Consignes -
1) Dans l'article sur l'aide financière aux études, combien d'heures de plus travaillent les étudiants dont les parents refusent de payer leur contribution, selon l'intervenant de Joliette ?
2) Reprenez l'article sur l'aide financière aux études à la suite de sa dernière phrase.

Article -
________________________________________
Par rapport à un autre aspect aussi, j'aimerais ajouter que dans le régime actuel, ce qui fait défaut, à mon point de vue, c'est qu'on se retrouve avec une masse d'étudiants, souvent sans ressources, parce qu'on dit tout le temps: Ce sont les parents qui sont responsables de lui financièrement, parce que les parents ont des ressources financières. Or, on sait qu'on vit dans des familles éclatées; il y a beaucoup de familles éclatées; c'est une réalité, que je dirais, québécoise. Je regarde dans mon milieu, chez nous, à Joliette, beaucoup du travail du conseiller en affaires étudiantes est lié au fait qu'il y a beaucoup de parents qui refusent de payer leur contribution. Les étudiants qui se retrouvent dans cette catégorie-là, ils se retrouvent sans ressources financières. Et ça, je pense qu'il faut le regarder d'une façon attentive parce que ces gens-là, les seuls moyens qu'ils ont pour s'en sortir, c'est d'appliquer les critères d'indépen dance qu'on connaît dans le régime actuel, ou d'aller travailler davantage que les autres étudiants; ils sont donc, davantage pénalisés. Or, chez nous, les gens de cette catégorie-là travaillent entre 22 et 31 heures de plus que les autres étudiants qui se retrouvent dans des catégories moins favorisées, donc des revenus parentaux entre 15 000 $ et 20 000 $, ou ceux qui ont des revenus très élevés de la famille.

M. Gautrin: J'ai peu de temps encore. Il me reste deux minutes?

Le Président (M. Gobé): Oui, une couple de minutes, M. le député.

M. Gautrin: Une dernière question, puisqu'on a coupé dans le temps, mais j'aurais voulu quand même continuer à échanger certains propos avec vous. À la fin du premier cycle, pour quelqu'un qui entre dans un deuxième ou un troisième cycle, vous dites que c'est le régime actuel qui s'applique pour eux. Est-ce qu'il est considéré comme ayant des revenus? Est-ce qu'il commence à rembourser? Qu'est-ce qu'il fait? Ou est-ce qu'on attend sa période de remboursement à la fin de ses études? Quand est-ce qu'on peut, dans votre approche, considérer la fin des études?
________________________________________
Données sources -
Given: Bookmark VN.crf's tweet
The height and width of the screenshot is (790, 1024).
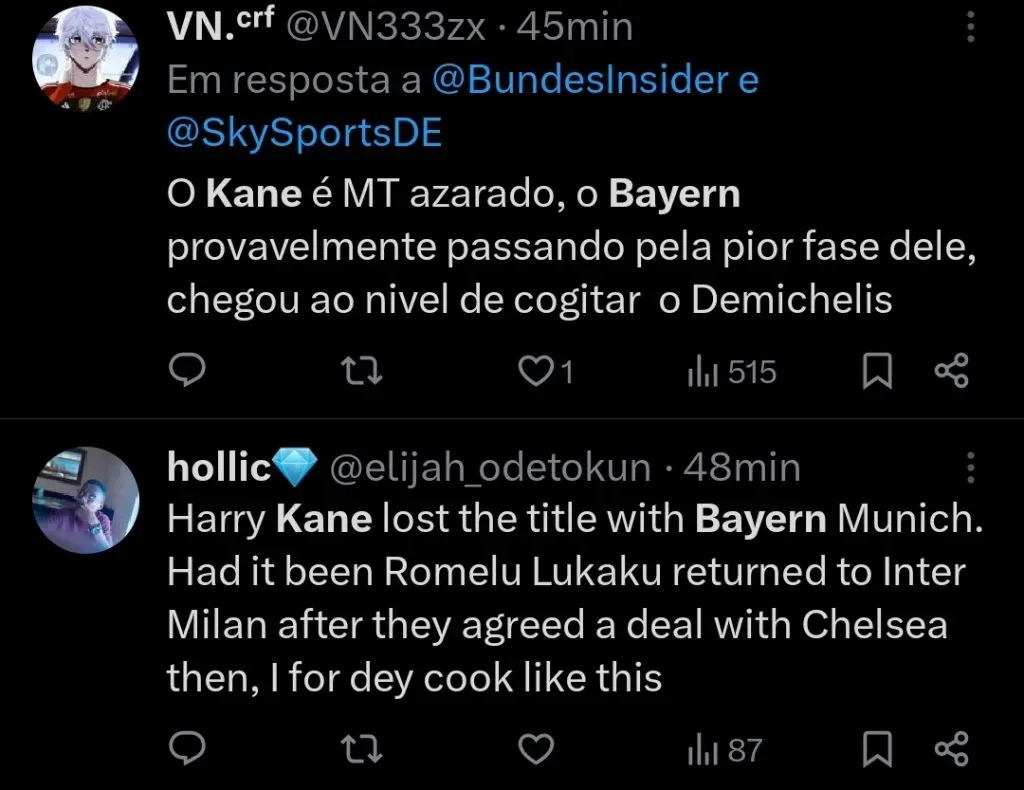Looking at the screenshot, I should (x=877, y=373).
________________________________________
Réponses -
1) Ils travaillent entre 22 et 31 heures de plus que les autres étudiants.

2)
M. Chagnon (Michel): Dans la proposition que nous faisons aujourd'hui, on dit: Jusqu'au premier cycle, c'est ce régime de bourse en différé qui est appliqué. À partir du deuxième cycle, c'est le régime actuel. Et tant et aussi longtemps que l'étudiant est aux études, il n'a rien à rembourser. Il commence à rembourser à la fin de toutes ses études. Donc, il va avoir un endettement, si je peux m'exprimer ainsi, un endettement théorique plus grand jusqu'au premier cycle, ça, c'est vrai, mais en même temps, comme je l'expliquais tantôt, cet endettement-là est relatif aux revenus qu'il aura. S'il a des revenus plus bas, ce n'est plus un endettement, ça devient une bourse. Donc, il n'y a plus d'endettement. Et avec des revenus plus bas, on a un endettement inférieur à la situation actuelle. Au deuxième cycle, c'est le régime de prêts et bourses actuel qui est appliqué pour les deuxième et troisième cycles.

M. Gautrin: Ça veut dire que les dix ans à rembourser ne commenceraient à courir qu'après la fin du doctorat

M. Chagnon (Michel): C'est ça, à la fin de toutes ses études.

M. Gautrin: O.K. J'aurais encore beaucoup à échanger avec vous, mais enfin j'imagine que le temps est fini On va passer la parole au député d'Abitibi-Ouest.

Le Président (M. Gobé): Merci beaucoup, M. le député de Verdun. M. le député d'Abltibi-Ouest. (18 h 30)

M. Gendron: Rapidement pour éviter.. Parce qu'il y a peut-être des bénédictins et des

jésuites qui vont regarder nos réflexions. Alors pour éviter qu'il y en ait qui restent accrochés à la dernière question de mon collègue et néanmoins ami de Verdun, de laisser voir qu'il y en a qui commenceraient à rembourser uniquement après le doctorat, je trouve que c'est tendancieux un peu parce que ça ne mouille pas les rues, les étudiants du Québec qui finissent des études doctorales. Donc, j'aimerais mieux qu'il en reste à la pratique plus courante, comme le gros de nos étudiants ont du temps partiel, du premier cycle universitaire, le remboursement pour l'État se ferait quand même bien plus rapidement que de laisser voir qu'on ne le verra presque jamais.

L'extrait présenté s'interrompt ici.